■ **Try it**
Say nothing but the number of lines below in which the string "panel" appears.

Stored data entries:
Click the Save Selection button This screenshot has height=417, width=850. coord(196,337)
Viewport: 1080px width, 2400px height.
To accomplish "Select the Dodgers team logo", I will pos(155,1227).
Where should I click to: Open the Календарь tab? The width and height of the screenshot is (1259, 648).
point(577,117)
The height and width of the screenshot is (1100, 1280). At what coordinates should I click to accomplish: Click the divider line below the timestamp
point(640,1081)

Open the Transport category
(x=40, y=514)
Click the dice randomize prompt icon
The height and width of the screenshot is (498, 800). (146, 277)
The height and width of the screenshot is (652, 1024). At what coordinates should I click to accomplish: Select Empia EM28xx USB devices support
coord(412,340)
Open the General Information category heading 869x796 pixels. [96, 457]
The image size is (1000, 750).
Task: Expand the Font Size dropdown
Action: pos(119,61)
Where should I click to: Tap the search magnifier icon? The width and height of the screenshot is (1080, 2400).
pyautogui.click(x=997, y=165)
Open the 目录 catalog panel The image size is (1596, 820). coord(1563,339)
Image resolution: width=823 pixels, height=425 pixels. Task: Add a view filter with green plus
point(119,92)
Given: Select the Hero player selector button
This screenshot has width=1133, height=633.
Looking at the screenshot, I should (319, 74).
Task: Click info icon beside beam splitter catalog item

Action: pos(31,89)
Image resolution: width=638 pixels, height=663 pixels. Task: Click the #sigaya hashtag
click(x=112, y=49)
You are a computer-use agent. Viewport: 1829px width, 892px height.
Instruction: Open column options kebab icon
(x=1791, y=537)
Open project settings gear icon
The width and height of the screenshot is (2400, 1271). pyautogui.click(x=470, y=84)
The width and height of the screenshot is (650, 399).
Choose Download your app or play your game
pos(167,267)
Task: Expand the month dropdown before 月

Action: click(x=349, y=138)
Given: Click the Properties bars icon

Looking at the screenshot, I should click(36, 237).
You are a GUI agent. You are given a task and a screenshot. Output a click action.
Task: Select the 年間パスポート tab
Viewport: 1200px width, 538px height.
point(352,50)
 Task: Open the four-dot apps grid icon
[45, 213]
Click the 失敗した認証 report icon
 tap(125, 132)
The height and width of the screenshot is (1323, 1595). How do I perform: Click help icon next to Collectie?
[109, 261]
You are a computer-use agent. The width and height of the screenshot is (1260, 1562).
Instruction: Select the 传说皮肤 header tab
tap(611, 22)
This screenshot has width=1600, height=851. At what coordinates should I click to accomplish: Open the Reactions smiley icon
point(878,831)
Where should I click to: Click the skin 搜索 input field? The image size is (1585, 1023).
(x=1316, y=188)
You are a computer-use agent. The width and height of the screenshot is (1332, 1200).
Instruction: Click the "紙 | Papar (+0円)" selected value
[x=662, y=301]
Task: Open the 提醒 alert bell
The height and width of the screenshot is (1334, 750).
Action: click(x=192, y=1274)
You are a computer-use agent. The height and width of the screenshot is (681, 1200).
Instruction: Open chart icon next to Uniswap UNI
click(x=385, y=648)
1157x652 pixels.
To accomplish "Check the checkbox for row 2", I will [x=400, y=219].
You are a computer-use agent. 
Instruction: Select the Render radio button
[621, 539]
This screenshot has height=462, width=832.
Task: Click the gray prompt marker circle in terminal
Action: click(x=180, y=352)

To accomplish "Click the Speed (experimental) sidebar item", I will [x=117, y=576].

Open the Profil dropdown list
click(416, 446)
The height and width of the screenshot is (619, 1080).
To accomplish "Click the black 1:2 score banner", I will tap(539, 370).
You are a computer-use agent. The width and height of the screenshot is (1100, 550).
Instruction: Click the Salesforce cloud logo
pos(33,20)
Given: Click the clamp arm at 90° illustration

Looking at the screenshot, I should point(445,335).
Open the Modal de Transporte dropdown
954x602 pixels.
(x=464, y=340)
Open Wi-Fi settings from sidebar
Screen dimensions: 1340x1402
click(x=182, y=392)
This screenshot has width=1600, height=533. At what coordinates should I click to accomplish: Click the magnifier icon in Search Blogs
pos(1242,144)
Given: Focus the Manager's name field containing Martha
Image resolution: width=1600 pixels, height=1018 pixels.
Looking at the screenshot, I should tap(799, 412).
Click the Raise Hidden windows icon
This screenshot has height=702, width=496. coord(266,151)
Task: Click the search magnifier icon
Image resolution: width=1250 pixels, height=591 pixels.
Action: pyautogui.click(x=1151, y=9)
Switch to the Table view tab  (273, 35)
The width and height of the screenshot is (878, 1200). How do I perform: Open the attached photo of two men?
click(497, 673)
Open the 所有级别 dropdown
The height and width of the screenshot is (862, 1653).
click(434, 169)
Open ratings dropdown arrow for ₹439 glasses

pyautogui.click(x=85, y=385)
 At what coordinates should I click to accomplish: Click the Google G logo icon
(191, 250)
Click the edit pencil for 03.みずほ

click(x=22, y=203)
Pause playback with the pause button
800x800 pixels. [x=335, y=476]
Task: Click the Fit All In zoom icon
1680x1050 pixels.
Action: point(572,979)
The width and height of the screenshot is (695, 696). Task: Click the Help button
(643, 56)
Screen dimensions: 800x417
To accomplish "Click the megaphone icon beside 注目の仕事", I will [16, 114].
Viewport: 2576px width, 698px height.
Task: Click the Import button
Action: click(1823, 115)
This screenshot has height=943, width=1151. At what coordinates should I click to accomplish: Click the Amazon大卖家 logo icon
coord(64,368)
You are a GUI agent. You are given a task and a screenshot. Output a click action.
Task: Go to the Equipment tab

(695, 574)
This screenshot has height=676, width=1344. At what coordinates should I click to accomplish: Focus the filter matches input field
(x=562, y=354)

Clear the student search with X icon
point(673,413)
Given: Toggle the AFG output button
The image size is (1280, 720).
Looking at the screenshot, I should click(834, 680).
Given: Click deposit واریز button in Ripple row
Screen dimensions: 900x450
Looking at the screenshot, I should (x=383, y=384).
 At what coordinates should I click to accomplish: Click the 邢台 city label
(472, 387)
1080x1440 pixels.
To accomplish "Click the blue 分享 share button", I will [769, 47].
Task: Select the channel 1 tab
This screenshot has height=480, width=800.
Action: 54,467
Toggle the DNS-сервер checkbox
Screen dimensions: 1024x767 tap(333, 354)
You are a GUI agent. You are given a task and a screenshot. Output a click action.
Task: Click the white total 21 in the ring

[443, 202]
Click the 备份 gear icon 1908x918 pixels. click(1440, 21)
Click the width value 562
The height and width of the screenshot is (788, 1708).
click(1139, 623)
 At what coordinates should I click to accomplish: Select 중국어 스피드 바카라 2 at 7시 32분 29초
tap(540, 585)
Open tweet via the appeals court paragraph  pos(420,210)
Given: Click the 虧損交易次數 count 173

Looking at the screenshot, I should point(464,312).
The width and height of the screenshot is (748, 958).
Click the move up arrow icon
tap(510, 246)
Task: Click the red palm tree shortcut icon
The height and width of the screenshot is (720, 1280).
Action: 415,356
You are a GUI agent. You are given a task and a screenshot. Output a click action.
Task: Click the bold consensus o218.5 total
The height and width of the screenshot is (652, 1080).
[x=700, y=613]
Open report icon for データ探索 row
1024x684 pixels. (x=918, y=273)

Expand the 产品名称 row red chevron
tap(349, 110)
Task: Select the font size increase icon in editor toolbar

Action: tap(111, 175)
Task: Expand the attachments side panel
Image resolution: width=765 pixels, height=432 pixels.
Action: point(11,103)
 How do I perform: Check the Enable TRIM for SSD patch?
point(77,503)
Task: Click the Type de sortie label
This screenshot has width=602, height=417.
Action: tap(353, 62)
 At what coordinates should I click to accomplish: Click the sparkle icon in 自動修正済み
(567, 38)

■ **Expected output**
2